For the second time that afternoon, Adriana Katzenberger fell off her broom and landed on the soft grass. This time, instead of rushing to her feet to get back into the air, she rolled over and remained lying on her back, clutching the Golden Snitch in both hands and grinning from ear to ear as her teammates, one by one, landed next to her and threw themselves down next to (or on top of) her, forming a pile of green and gold, smiles and tears of joy.
It was one of those rare moments when total bliss lit up every darkened corner in Ginny’s mind; she truly had no worries just then, and would have sworn with her hand across her heart, that life simply could not get any better. Gwenog Jones accidentally elbowed her in the ribs as she tried to organize a group hug, but despite having fallen on her side mere minutes before, Ginny felt no pain. Heather was crying, Gaylene was kissing the Snitch in Adriana’s hand, and Gemma Rosenberry, quiet and sweet Gemma, was jumping up and down, screaming out her joy.
Somehow, despite the high number of security warlocks guarding the bleachers, people were soon rushing onto the pitch. A group of men grabbed Adriana and threw her into the air, and she laughed loudly, still clutching the Snitch to her chest. Now, little children were hugging Ginny’s legs, young men were kissing her cheeks, women squeezing her hands, all of them grinning, thanking her, praising her… And then she saw them; they were impossible to miss, of course, such a large bunch of people with such flaming red hair, and that one head covered in jet black.
She rushed into Harry’s open arms, and he lifted her off the ground, kissing her chin, her ears… And she grinned into his shoulder as he whispered:
“I knew it. I knew you’d win.”
“Wow,” said a familiar voice behind him. “Here I though she’d be happy to see me, and all she cares about is Harry…”
Ginny grinned over Harry’s shoulder as Ron patted Charlie’s shoulder and said:
“Yeah, I know what it’s like…”
Rolling her eyes and quickly kissing her husband once more, Ginny then let go of him and skipped over to hug her brother. “You’re here!” she said. “I thought you couldn’t make it.”
“I wouldn’t be able to call myself the most dedicated Quidditch fan in the family if I missed it, would I?” replied Charlie with a shrug. “Or the best brother in the family, for that matter.”
George snorted as he flung out a long arm that landed around their sister’s shoulder. “So, is it the best day of your life, Gin?” he asked, and Ginny looked over at Harry, smiling widely.
“It's at least top three,” she said, not breaking eye contact for a moment.
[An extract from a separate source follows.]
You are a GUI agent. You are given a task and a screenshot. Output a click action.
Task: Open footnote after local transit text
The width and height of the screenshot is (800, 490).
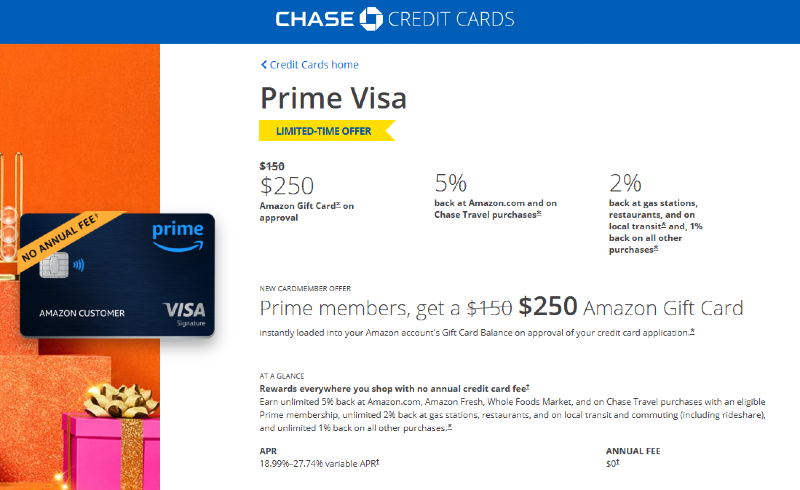tap(664, 225)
Yes, she thought to herself, this, the way life was in that moment, would be a tough act to follow for whatever was to come next.
A/N: Happy New Year, everyone! I hope you've had a great start to the year. I'd like to start mine by telling you that the fact that you read and review and support and encourage me the way you all do, still amazes me on a daily basis, and as always, I know I can't thank you enough! It means so much, even though I can't quite put in in words.
As you may know, my year also started with a crazy sort of turn-life-upside-down move across the world, and although I'm back home where I grew up and where everything's familiar and comfortable, it was one of the most difficult things I've done. I've had to say goodbye for an indefinitive time to some incredible people who have become very dear to me, and I'm sure a lot of you know what that is like. As hard as it's been though, I had to come back here, I'm absolutely thrilled to see everyone back home again, and as life slowly becomes normal again, I should have much more time to write than in the past year. So, good news, after all! I know I'm excited for the future of this story, and hopefully you are too.